I assumed that the Maine CDC would want to talk about all the work it was doing related to this grant, but that was not the response I got. I began to learn more about the program in Maine, and I found out that it had started with rather ambitious plans that have yet to be carried out.

Part of its ambitious strategy would have helped the state get ahead of the tickborne disease epidemic there. We thought that what was happening in Maine might serve as a microcosm showing how difficult it is for state health departments to fully address this epidemic when politics around climate change come into play.

Q:  Some readers of the story when it published wanted to know whether it was worth focusing on something as "political" as climate change as the best response to the disease epidemic. Were there other strategies the health departments are also trying to implement alongside the climate-related work?

A:  Well, the point of this story was to examine that connection between vector-borne disease and climate change, just as it is important to examine that connection between heat-related conditions and climate change or pollen allergies and climate change or waterborne diseases and climate change (all health effects of climate change we were hoping to explore). It's clear from my reporting that there are other factors that contribute to the spread of ticks and tick-borne diseases besides global warming. I mention in the piece how the federal Lyme data shows the disease spreading far beyond its historically endemic areas to places not just north but also south and west. Talking with scientists they suspect this changing land-use pattern is behind Lyme’s spread in mid-Atlantic states like Pennsylvania, Virginia, DC, Ohio, etc, where the incidence rate has really soared since the 1990s, for instance.

When talking with public health officials at the federal and state levels, they explained that there are strategies that have long existed that will help address the tick-borne disease epidemic today, such as Lyme prevention campaigns focused on personal protection measures and especially tick surveillance and tick control strategies.

Q: What would you say is a takeaway for readers of this story who don't have any of these diseases and for those who do? What should they be aware of?

A:  What I hope people take away from this piece is a new way of looking at perhaps an old disease--whether it's Lyme or heat stroke or asthma or pollen allergies. These are all adverse health conditions that are going to be made worse by climate change, according to all the latest science. Climate change may not be causing these conditions but rising temperatures and extreme precipitation and other changing climate factors will make these adverse health conditions worse. Yet public health experts say our front-line defenders for public health--our local and state health departments--are woefully prepared to handle these public health impacts.

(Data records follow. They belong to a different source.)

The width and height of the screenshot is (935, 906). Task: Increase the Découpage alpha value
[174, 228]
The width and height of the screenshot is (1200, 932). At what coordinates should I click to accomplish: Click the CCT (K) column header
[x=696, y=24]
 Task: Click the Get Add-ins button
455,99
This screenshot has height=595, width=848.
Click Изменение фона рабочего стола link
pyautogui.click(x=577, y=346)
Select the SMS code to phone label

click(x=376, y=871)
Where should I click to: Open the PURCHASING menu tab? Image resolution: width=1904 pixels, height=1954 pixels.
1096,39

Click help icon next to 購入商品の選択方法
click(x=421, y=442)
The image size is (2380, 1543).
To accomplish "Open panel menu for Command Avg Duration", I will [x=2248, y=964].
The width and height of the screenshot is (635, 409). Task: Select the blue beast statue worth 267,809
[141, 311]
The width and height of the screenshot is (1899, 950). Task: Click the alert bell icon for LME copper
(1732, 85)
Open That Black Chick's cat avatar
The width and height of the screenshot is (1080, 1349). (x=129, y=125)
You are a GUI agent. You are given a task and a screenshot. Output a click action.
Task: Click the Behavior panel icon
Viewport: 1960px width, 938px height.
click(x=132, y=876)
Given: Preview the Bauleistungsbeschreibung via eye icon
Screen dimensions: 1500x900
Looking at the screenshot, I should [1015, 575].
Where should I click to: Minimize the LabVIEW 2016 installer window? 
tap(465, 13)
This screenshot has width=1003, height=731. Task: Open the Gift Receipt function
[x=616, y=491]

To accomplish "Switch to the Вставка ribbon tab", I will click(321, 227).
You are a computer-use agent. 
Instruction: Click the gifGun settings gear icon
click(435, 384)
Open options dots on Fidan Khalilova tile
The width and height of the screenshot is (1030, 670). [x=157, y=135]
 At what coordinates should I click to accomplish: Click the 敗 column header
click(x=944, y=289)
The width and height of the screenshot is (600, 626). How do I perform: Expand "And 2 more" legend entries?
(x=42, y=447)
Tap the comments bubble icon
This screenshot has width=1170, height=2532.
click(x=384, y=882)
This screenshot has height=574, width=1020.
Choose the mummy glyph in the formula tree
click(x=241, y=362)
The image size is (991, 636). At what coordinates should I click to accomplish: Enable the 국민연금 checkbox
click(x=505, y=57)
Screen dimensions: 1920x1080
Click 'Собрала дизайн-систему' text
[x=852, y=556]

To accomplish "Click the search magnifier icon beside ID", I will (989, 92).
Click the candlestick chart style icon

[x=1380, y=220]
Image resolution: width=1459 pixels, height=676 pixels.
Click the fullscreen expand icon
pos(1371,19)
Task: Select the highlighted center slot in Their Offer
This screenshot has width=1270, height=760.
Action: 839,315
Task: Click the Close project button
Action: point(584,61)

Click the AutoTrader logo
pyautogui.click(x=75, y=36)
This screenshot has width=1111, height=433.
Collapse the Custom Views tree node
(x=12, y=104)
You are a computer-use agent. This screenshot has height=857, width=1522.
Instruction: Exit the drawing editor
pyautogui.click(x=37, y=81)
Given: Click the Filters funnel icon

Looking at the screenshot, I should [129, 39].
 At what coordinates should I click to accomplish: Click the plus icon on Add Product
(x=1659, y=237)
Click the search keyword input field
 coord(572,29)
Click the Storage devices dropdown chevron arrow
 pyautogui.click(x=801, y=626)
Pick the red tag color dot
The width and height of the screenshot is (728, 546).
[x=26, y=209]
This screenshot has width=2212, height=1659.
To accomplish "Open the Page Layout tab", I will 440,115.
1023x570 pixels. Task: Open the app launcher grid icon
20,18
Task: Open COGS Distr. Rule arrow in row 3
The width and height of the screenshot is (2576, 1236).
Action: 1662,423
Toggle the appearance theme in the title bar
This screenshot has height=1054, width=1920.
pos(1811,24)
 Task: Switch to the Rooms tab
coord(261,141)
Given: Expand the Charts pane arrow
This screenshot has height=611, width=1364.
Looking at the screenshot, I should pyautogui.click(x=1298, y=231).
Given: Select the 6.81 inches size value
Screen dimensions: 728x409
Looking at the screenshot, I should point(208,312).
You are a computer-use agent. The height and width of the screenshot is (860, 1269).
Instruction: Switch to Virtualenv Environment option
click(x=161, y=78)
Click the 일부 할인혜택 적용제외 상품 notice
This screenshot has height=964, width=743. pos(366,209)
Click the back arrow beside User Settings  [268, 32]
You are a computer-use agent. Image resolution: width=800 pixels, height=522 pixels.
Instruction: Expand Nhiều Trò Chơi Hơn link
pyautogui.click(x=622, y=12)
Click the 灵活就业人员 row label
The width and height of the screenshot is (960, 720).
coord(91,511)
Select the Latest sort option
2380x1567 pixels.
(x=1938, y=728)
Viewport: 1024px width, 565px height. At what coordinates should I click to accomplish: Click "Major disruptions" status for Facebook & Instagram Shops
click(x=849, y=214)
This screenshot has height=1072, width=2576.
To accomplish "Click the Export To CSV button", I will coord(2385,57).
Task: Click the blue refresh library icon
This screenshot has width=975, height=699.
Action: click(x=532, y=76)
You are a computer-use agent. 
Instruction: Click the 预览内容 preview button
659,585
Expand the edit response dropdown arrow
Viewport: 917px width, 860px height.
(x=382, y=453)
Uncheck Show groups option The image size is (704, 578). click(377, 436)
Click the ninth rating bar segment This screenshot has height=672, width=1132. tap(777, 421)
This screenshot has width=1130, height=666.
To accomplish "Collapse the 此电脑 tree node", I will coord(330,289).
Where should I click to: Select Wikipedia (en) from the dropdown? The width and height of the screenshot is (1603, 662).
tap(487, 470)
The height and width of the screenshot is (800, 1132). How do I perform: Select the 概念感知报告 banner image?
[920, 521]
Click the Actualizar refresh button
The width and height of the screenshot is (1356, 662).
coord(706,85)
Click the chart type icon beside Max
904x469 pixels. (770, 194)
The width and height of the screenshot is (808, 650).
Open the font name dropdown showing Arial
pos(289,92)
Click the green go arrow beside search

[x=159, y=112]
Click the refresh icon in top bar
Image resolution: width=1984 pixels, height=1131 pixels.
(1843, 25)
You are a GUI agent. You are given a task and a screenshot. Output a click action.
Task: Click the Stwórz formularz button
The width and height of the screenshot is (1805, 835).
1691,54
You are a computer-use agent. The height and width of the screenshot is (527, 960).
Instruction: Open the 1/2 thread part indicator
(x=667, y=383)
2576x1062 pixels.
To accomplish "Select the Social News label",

Part of that is because anything having to do with climate change, including how it will affect our health and our kids' health and so on, has become so politicized that public health officials don't have the resources to identify and prepare for these worsening impacts. Part of it is discord within the health community itself, with officials recognizing climate change but not seeing it as a public-health crisis. Most of the experts I interviewed believe that climate change is the biggest public health crisis facing us today, and that it has the potential to wipe away all public-health gains made over the past 50 years. I think just being aware of that climate health connection is perhaps the most important takeaway.